Comment by philipallstar
7 hours ago
> it is a very, very good thing for basically everyone other than the people who paid to build the original models
It's not a good thing if you think there's more discovery and progress to be made, rather than cannibalising a fully mature field with cheaper alternatives. Drowning R&D early is not good for everyone.
Is leveraging an enormous capital advantage to strip-mine the Internet and sell it back to us cannibalism or not? Confused on this point. I think they are exploiting a loophole in copyright law (and kind of redefining the meaning of "derivative work" in my opinion, but hey I'm not a lawyer) that collectively we tolerate because the end result is so useful
I think that's a slightly different topic, but: a) strip-mining the internet is definitely the most misleading way to think about it. Strip mining means aggressively removing something to the area's detriment, and nothing has been removed. If all AI is turned off today the internet has not lost all of its natural resources, and silly phrases like that fuel inappropriate emotions and consequent conclusions and b) the internet is not being sold back to us - that is also a highly misleading phrase, if not an outright lie.
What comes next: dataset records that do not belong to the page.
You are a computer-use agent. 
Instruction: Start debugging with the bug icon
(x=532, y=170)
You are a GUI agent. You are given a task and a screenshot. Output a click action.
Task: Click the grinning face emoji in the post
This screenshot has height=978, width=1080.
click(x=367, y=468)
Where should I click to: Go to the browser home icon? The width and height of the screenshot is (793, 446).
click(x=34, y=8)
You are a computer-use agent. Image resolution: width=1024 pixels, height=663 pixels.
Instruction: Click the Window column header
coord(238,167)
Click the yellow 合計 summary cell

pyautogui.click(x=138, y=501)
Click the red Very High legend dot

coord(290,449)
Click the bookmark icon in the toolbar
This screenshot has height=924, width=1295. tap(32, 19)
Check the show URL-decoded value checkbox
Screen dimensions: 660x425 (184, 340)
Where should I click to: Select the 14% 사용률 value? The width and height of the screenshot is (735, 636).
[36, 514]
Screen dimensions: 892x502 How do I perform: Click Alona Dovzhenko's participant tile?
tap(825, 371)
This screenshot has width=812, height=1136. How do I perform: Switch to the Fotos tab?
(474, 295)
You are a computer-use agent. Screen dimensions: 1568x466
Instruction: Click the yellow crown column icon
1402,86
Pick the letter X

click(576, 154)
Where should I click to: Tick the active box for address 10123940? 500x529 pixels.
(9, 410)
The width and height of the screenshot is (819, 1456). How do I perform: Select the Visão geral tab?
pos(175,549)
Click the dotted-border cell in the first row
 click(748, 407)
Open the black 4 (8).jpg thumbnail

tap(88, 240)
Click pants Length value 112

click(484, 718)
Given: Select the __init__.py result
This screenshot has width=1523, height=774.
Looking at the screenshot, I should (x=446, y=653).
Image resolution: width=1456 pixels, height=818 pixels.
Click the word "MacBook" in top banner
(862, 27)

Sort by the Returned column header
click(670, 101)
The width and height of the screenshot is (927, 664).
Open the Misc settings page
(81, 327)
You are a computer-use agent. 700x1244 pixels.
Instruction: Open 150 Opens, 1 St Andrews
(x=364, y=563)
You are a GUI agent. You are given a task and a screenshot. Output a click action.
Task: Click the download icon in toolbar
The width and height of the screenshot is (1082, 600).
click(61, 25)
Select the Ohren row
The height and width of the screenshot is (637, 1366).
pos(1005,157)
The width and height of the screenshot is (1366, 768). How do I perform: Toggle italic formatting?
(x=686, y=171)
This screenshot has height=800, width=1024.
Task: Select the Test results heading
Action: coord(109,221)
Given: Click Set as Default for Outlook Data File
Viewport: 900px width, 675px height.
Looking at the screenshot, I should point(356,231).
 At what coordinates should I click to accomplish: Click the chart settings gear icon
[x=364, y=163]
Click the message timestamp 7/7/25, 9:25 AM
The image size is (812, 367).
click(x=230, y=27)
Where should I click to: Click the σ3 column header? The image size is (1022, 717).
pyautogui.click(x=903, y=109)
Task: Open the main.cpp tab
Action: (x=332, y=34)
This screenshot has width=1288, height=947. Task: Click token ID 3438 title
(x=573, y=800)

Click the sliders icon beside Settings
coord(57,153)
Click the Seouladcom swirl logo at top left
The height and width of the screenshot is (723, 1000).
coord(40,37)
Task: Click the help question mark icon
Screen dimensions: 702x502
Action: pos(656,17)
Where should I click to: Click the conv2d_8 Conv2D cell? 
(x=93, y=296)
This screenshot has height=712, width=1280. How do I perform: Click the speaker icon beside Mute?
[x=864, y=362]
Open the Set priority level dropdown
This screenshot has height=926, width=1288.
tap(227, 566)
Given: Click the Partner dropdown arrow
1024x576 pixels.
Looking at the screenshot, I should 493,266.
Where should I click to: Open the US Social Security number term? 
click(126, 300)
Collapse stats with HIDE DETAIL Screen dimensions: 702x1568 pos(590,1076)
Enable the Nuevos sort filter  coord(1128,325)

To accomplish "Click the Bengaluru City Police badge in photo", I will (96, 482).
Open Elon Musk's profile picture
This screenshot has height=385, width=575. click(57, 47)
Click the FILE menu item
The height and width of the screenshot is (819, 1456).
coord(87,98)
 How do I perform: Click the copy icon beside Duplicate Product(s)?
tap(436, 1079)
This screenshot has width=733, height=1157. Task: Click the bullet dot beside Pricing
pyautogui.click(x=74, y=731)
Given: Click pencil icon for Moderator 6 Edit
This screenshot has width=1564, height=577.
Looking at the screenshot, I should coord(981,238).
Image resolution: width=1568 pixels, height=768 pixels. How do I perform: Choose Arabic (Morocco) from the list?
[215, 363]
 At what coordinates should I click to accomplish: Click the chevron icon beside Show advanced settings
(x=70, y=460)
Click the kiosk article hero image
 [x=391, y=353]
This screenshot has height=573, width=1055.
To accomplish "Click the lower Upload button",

The internet is still there and we can use it. No one is selling back to us what we already had. AI is not the internet cordoned off and resold.
I don’t think many outside the US are actively hoping to be governed by Sam, Dario and Elon.
What does further progress get us? Mass unemployment? Extinction? Pick your dark future science fiction?
The happy ending where we're all living in a garden of eden cared for by benevolent AI is hardly worth considering when you look at the cast of characters who are in charge of the world right now.